Sometimes you have to clear the decks. And high summer, with all its giddy weather and hedonism, is the perfect time.
It was something my dad said that brought everything into sharp focus for me. He'd been looking through some old photos and told me about a Fifties ritual from his childhood where, each summer, he and his siblings were tasked with 'fettling' (that's Yorkshire for cleaning) the fireplace out ahead of the hotter months.
"You scraped off all the stubborn black clinker, swept out the coke and ashes and then scrubbed it spotless," he said.
It's how I feel about my current love life and its associated emotional debris. My mind and heart have been occupied by a couple of old flames and it's time for a clean-out.

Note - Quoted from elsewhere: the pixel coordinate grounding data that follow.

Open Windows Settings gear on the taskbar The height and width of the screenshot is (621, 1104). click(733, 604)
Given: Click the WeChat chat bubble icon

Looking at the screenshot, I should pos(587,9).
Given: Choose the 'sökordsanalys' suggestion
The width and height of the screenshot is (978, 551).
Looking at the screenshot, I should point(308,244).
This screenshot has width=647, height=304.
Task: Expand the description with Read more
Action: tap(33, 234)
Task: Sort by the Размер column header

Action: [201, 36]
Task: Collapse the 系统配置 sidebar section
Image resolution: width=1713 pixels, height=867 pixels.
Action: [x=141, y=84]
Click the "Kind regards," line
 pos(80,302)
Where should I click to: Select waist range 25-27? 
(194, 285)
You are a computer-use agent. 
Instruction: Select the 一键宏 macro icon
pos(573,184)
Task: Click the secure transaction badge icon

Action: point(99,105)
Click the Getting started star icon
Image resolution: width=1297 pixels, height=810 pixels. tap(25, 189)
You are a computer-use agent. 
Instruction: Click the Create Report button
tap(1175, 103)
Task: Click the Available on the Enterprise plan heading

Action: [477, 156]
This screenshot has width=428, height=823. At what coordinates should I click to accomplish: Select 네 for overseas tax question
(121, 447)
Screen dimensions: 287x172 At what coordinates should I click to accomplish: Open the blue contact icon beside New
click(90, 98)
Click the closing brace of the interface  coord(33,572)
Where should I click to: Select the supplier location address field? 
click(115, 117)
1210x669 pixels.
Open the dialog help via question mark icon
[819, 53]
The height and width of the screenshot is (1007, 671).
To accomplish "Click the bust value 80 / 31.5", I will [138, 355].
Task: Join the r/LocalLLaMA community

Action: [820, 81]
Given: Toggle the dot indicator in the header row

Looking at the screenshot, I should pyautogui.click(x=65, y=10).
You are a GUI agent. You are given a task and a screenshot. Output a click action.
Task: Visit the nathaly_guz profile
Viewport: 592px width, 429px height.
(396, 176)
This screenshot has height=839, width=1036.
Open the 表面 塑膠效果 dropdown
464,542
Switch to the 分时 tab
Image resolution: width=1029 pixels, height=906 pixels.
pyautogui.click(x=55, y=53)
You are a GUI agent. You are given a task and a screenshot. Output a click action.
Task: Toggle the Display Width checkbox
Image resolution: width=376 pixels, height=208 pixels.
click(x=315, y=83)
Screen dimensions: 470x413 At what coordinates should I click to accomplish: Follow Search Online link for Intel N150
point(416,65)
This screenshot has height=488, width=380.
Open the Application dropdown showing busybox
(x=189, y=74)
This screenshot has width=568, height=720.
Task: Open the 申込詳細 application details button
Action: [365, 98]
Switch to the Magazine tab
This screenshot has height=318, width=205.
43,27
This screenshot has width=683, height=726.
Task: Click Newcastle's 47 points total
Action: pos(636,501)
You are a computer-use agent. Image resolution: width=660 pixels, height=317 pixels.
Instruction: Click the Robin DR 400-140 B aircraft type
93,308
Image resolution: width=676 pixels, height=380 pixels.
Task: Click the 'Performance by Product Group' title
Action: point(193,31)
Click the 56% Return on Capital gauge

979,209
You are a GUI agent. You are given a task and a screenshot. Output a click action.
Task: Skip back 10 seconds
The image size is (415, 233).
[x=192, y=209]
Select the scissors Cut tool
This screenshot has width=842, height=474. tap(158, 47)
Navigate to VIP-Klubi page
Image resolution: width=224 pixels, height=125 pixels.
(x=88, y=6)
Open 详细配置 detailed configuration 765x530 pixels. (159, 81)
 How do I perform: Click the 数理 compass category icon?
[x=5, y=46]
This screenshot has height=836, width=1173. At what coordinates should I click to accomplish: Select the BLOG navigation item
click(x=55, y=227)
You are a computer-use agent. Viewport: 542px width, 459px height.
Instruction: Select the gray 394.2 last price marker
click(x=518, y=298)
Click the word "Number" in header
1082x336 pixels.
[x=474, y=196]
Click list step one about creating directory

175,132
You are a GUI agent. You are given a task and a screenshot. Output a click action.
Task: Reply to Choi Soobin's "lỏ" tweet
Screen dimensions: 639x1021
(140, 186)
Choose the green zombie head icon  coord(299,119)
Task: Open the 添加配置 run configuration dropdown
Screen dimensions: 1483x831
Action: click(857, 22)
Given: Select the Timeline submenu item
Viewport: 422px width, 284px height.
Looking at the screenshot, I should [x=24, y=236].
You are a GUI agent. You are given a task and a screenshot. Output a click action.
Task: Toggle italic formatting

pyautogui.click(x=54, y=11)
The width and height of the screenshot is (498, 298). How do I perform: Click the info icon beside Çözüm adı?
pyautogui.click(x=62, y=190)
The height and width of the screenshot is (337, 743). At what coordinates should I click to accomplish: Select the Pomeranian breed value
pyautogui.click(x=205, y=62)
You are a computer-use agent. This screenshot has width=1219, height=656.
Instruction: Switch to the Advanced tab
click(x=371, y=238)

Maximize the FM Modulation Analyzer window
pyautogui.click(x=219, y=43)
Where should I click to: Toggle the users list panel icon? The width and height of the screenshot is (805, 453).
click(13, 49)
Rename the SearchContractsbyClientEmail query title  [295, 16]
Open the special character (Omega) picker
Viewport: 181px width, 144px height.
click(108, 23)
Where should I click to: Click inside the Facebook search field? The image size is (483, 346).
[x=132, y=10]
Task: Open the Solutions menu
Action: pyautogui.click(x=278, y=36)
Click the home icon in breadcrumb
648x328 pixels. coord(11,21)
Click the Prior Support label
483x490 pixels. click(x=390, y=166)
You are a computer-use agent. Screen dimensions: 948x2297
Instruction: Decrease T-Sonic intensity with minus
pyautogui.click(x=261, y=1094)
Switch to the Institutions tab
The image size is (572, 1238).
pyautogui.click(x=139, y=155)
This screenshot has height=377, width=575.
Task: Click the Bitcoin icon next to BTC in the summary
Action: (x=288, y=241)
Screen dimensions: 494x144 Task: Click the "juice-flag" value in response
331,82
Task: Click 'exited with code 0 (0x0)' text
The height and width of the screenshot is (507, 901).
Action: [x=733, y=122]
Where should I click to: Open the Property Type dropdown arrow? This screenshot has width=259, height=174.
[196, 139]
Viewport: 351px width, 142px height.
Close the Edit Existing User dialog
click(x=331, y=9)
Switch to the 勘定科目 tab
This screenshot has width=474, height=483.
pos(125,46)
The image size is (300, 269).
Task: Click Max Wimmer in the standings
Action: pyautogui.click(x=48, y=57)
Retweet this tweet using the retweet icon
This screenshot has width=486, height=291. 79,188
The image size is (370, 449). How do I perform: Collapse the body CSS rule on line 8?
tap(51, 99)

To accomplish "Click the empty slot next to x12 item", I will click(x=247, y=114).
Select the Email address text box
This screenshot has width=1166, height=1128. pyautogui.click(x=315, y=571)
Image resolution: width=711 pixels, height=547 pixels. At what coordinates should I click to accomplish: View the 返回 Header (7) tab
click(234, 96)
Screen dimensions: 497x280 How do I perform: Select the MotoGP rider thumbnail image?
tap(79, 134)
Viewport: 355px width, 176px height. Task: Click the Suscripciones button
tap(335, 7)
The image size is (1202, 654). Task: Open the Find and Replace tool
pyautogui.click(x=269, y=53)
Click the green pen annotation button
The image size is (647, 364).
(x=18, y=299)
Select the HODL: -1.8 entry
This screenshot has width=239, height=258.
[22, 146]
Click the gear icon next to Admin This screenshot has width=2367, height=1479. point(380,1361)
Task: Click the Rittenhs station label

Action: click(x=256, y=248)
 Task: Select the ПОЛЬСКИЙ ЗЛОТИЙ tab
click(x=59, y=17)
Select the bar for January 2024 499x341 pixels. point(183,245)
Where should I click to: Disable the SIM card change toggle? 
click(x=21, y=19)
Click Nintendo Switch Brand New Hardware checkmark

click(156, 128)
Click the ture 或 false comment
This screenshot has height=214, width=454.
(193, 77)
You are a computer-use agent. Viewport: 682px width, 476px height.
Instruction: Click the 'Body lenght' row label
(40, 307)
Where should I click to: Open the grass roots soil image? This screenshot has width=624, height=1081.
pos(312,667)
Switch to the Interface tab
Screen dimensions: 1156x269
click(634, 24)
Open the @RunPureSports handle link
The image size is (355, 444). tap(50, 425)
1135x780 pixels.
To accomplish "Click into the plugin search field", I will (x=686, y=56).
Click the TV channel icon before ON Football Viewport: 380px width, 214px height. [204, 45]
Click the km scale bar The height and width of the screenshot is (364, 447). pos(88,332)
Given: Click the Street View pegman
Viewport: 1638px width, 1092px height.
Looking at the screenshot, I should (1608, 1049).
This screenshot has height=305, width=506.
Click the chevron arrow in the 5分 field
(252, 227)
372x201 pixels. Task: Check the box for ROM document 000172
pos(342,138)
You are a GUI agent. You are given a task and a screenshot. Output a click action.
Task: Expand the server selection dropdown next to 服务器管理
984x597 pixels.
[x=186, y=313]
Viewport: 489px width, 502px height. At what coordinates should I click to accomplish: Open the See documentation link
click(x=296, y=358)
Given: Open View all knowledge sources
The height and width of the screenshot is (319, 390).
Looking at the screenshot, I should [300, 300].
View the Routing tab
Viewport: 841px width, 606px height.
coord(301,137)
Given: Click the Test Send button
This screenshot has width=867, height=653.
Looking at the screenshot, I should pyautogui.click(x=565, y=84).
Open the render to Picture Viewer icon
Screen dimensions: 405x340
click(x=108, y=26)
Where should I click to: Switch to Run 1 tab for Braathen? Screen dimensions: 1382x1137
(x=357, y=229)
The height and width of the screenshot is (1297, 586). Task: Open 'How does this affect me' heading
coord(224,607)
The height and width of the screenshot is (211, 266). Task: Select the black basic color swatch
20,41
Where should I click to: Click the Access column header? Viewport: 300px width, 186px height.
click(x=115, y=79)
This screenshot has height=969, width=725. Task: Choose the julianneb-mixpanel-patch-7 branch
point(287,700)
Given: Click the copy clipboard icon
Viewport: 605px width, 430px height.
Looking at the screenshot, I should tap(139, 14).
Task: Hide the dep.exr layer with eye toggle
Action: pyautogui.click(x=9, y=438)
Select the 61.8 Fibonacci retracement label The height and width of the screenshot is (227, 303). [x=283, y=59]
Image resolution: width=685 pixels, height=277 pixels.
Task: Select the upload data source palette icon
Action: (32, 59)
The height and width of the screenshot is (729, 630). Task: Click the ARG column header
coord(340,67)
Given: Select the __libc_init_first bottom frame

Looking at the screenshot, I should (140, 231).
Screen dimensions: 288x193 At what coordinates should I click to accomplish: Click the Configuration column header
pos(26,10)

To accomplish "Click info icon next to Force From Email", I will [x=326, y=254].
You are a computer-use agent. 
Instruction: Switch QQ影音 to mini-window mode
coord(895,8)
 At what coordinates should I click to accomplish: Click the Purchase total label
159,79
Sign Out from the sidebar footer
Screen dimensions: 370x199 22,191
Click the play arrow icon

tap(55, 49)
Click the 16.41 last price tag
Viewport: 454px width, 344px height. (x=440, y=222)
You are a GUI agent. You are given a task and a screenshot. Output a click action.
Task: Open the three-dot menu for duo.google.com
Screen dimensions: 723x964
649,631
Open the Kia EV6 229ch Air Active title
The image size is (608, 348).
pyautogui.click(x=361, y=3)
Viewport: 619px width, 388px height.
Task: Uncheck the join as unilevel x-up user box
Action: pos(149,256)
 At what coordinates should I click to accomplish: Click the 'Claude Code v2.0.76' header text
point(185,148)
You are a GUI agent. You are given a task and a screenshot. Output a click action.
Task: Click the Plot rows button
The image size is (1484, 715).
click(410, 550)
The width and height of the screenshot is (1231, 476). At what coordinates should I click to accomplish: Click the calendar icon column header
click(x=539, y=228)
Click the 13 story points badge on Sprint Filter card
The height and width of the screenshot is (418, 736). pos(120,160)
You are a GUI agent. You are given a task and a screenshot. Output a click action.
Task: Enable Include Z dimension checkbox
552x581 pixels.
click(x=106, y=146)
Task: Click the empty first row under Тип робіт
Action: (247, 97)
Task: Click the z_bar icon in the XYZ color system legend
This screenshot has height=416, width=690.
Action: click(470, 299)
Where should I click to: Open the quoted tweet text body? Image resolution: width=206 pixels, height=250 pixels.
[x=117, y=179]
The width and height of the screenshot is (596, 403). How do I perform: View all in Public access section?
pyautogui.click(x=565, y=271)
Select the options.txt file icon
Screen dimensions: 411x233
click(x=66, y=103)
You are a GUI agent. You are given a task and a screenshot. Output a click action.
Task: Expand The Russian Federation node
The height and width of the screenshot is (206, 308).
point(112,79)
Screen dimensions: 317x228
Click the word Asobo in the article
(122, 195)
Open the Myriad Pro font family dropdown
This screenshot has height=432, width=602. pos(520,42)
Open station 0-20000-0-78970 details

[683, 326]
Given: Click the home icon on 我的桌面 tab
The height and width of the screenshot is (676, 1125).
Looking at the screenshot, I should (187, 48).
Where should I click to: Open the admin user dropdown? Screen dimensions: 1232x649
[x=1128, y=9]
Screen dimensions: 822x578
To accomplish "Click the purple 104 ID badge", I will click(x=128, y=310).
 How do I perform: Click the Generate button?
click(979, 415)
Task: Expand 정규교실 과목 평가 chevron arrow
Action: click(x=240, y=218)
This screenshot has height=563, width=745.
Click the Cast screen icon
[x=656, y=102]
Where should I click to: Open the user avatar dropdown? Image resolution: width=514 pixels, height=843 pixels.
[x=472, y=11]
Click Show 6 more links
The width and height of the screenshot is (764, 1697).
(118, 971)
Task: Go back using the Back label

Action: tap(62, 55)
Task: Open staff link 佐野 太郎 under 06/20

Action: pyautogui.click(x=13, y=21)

It's inevitable, especially in the digital age, that people linger. If an old flame isn't stealthily making sure you don't forget about them with a 'casual' retweet or a comment on your Facebook wall, they're telling you they read your book while they were on holiday and quoting your column back to you in a text message.
Something about still wanting to know me, apparently. Wanting to be "friends". The sketchy rhetoric of modern romance: all ifs, ishes and inverted commas. It's confusing. And stifling.
Then there's the ex from before that; the one that really got me. The one that I just can't let go of, because "you never know". There I was, merrily texting him through World Cup games and placing ridiculous bets, or exchanging daft local newspaper stories about the jacket potato that was used as a weapon because – whisper it – our senses of humour are so compatible. He's the 'if only' one who's never going to change, but I just can't seem to leave alone.
Guess what? There comes a time when you have to move on. All those remains of what was just stop you moving forward, and starting new fires.
There's the ambiguous notion of 'friendship', which keeps some people forever welded once the romance has burnt out, but I'm with Harry– who famously met Sally – on that (Nora Ephron's film just turned 25, by the way), men and women can't be friends, not when they've been more, before. I can't anyway. I've realised this.
"It was sad, in a way," continued my dad, about the fire. "Because you knew you wouldn't have that warm, that glowing grate for a while to come. But you wouldn't want to get all dirty again, so you stayed well away."
It might be a metaphor too far that, but, you know: perhaps we ought to think on a little.